Go through the records below and copy out every line that contains the word "logo".

--- Data listing Enclosed Below ---

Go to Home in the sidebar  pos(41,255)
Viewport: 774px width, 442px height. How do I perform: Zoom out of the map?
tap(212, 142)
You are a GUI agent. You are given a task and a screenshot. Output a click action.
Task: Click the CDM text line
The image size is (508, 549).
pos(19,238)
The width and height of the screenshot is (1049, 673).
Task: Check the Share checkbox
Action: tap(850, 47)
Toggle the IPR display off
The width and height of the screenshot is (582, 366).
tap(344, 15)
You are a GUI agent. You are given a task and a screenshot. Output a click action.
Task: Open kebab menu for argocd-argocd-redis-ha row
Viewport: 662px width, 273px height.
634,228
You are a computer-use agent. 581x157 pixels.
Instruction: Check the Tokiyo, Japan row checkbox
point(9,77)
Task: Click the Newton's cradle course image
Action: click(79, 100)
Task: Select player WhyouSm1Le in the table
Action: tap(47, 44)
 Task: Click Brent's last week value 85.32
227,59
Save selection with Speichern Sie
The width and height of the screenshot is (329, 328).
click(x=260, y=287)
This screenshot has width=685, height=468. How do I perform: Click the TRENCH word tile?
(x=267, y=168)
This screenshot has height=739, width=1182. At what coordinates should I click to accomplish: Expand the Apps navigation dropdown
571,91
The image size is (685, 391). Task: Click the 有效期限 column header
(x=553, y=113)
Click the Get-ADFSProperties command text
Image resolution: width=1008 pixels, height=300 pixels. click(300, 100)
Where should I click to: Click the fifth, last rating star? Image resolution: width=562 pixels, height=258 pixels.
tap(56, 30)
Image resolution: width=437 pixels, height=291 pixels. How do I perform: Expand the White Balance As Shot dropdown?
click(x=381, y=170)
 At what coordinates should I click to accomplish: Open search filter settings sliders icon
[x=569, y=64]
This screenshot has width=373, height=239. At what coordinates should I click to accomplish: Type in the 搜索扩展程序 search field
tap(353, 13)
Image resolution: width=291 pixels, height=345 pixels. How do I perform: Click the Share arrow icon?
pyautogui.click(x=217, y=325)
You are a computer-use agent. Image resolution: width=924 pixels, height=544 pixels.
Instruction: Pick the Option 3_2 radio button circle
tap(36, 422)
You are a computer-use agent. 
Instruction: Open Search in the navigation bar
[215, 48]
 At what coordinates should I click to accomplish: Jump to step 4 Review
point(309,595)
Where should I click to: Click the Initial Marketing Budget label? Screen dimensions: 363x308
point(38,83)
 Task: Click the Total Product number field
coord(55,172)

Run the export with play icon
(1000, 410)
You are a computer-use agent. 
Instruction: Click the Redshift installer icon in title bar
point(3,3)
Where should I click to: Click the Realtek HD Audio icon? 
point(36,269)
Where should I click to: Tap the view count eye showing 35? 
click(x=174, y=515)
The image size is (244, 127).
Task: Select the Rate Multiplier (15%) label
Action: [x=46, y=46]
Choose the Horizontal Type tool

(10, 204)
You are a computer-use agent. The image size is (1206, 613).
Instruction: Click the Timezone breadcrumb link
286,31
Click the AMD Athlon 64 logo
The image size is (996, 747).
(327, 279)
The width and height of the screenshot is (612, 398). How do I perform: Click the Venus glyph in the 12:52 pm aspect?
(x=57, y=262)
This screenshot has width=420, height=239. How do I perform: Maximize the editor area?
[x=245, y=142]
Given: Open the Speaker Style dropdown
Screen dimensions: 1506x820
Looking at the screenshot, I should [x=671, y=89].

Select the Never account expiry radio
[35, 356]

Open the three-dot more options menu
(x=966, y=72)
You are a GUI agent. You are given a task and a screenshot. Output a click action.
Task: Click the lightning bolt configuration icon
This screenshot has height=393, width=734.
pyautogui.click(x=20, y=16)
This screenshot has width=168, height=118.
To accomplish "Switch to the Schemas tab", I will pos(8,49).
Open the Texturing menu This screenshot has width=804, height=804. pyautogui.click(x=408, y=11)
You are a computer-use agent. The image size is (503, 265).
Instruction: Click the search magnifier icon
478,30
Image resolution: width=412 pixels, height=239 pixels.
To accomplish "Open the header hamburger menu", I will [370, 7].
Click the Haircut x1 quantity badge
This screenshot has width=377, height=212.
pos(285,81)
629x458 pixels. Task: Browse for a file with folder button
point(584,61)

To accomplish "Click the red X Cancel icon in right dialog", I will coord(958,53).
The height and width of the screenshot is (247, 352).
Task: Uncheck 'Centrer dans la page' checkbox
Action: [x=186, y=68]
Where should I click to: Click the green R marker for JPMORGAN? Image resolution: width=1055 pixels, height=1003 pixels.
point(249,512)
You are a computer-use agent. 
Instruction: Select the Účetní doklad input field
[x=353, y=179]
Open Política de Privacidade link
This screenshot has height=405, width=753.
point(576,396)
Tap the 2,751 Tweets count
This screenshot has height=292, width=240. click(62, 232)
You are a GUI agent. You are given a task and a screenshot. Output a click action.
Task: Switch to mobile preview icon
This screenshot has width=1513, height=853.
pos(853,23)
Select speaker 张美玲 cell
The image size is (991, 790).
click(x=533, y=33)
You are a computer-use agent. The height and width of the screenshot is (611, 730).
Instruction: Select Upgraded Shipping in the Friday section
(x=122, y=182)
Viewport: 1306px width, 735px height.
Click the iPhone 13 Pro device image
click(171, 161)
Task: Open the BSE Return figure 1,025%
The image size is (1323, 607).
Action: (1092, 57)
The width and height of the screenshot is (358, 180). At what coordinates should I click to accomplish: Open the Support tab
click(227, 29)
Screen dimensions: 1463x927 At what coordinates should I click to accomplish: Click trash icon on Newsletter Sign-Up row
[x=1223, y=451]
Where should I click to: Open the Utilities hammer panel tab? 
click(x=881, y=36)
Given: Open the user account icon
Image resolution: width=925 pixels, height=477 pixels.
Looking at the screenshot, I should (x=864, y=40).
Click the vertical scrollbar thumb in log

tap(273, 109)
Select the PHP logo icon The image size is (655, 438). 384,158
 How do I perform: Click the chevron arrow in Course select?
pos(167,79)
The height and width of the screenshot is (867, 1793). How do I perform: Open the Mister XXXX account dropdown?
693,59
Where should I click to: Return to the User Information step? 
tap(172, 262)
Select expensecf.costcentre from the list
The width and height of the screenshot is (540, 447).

--- End of Enclosed Data listing ---

__Reply to the task__.
Click the AMD Athlon 64 logo
Select the PHP logo icon The image size is (655, 438). 384,158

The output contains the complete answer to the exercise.